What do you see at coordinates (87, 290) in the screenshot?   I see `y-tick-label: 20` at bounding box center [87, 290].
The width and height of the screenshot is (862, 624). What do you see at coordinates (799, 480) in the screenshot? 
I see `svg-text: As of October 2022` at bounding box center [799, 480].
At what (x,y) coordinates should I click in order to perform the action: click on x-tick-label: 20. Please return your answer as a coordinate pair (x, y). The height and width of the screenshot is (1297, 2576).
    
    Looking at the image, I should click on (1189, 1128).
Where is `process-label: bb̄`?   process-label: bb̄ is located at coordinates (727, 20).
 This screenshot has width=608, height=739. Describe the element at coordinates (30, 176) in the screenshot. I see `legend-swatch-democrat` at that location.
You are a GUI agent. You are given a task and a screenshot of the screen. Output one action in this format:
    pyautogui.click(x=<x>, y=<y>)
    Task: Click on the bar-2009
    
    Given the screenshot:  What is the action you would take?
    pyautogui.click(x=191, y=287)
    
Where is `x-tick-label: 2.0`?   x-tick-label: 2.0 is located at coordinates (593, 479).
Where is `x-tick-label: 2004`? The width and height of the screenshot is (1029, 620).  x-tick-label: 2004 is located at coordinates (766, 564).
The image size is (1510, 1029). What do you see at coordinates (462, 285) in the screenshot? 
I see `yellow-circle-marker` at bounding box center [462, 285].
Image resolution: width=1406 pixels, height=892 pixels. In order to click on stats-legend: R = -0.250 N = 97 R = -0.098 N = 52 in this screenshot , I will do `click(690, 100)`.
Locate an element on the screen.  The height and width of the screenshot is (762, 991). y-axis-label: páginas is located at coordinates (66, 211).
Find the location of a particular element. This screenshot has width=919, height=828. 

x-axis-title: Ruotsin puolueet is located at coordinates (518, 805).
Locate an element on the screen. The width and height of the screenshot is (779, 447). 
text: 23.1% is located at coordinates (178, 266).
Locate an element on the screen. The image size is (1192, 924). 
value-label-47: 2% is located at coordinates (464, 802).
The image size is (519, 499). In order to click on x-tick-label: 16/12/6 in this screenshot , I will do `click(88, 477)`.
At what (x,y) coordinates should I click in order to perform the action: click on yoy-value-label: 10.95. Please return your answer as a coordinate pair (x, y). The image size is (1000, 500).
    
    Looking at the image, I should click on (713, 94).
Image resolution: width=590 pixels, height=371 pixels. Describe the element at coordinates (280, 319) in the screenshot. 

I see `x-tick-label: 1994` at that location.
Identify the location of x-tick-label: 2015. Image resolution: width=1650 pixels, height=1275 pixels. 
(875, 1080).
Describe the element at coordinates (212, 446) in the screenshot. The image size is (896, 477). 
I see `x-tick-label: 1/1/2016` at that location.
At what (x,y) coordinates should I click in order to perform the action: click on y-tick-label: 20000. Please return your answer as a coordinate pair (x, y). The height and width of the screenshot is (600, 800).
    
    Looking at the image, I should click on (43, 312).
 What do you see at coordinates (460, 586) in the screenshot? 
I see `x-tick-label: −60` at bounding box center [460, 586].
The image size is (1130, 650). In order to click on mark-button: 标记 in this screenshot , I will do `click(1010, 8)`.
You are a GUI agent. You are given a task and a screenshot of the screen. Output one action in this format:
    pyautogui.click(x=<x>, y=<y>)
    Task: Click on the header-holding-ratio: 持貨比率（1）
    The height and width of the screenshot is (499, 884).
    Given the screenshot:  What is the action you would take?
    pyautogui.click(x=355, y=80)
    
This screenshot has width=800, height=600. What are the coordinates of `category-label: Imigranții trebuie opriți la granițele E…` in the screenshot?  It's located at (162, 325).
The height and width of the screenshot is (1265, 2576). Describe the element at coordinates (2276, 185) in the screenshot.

WORK REQUIRED> Rewrite the lines above as a JSON list of strings, with one string per line and blank lines omitted.

TASK OUTPUT>
[
  "What do you see at coordinates (87, 290) in the screenshot?   I see `y-tick-label: 20` at bounding box center [87, 290].",
  "The width and height of the screenshot is (862, 624). What do you see at coordinates (799, 480) in the screenshot? ",
  "I see `svg-text: As of October 2022` at bounding box center [799, 480].",
  "At what (x,y) coordinates should I click in order to perform the action: click on x-tick-label: 20. Please return your answer as a coordinate pair (x, y). The height and width of the screenshot is (1297, 2576).",
  "    Looking at the image, I should click on (1189, 1128).",
  "Where is `process-label: bb̄`?   process-label: bb̄ is located at coordinates (727, 20).",
  " This screenshot has width=608, height=739. Describe the element at coordinates (30, 176) in the screenshot. I see `legend-swatch-democrat` at that location.",
  "You are a GUI agent. You are given a task and a screenshot of the screen. Output one action in this format:",
  "    pyautogui.click(x=<x>, y=<y>)",
  "    Task: Click on the bar-2009",
  "    Given the screenshot:  What is the action you would take?",
  "    pyautogui.click(x=191, y=287)",
  "Where is `x-tick-label: 2.0`?   x-tick-label: 2.0 is located at coordinates (593, 479).",
  "Where is `x-tick-label: 2004`? The width and height of the screenshot is (1029, 620).  x-tick-label: 2004 is located at coordinates (766, 564).",
  "The image size is (1510, 1029). What do you see at coordinates (462, 285) in the screenshot? ",
  "I see `yellow-circle-marker` at bounding box center [462, 285].",
  "Image resolution: width=1406 pixels, height=892 pixels. In order to click on stats-legend: R = -0.250 N = 97 R = -0.098 N = 52 in this screenshot , I will do `click(690, 100)`.",
  "Locate an element on the screen.  The height and width of the screenshot is (762, 991). y-axis-label: páginas is located at coordinates (66, 211).",
  "Find the location of a particular element. This screenshot has width=919, height=828. ",
  "x-axis-title: Ruotsin puolueet is located at coordinates (518, 805).",
  "Locate an element on the screen. The width and height of the screenshot is (779, 447). ",
  "text: 23.1% is located at coordinates (178, 266).",
  "Locate an element on the screen. The image size is (1192, 924). ",
  "value-label-47: 2% is located at coordinates (464, 802).",
  "The image size is (519, 499). In order to click on x-tick-label: 16/12/6 in this screenshot , I will do `click(88, 477)`.",
  "At what (x,y) coordinates should I click in order to perform the action: click on yoy-value-label: 10.95. Please return your answer as a coordinate pair (x, y). The image size is (1000, 500).",
  "    Looking at the image, I should click on (713, 94).",
  "Image resolution: width=590 pixels, height=371 pixels. Describe the element at coordinates (280, 319) in the screenshot. ",
  "I see `x-tick-label: 1994` at that location.",
  "Identify the location of x-tick-label: 2015. Image resolution: width=1650 pixels, height=1275 pixels. ",
  "(875, 1080).",
  "Describe the element at coordinates (212, 446) in the screenshot. The image size is (896, 477). ",
  "I see `x-tick-label: 1/1/2016` at that location.",
  "At what (x,y) coordinates should I click in order to perform the action: click on y-tick-label: 20000. Please return your answer as a coordinate pair (x, y). The height and width of the screenshot is (600, 800).",
  "    Looking at the image, I should click on (43, 312).",
  " What do you see at coordinates (460, 586) in the screenshot? ",
  "I see `x-tick-label: −60` at bounding box center [460, 586].",
  "The image size is (1130, 650). In order to click on mark-button: 标记 in this screenshot , I will do `click(1010, 8)`.",
  "You are a GUI agent. You are given a task and a screenshot of the screen. Output one action in this format:",
  "    pyautogui.click(x=<x>, y=<y>)",
  "    Task: Click on the header-holding-ratio: 持貨比率（1）",
  "    The height and width of the screenshot is (499, 884).",
  "    Given the screenshot:  What is the action you would take?",
  "    pyautogui.click(x=355, y=80)",
  "This screenshot has width=800, height=600. What are the coordinates of `category-label: Imigranții trebuie opriți la granițele E…` in the screenshot?  It's located at (162, 325).",
  "The height and width of the screenshot is (1265, 2576). Describe the element at coordinates (2276, 185) in the screenshot."
]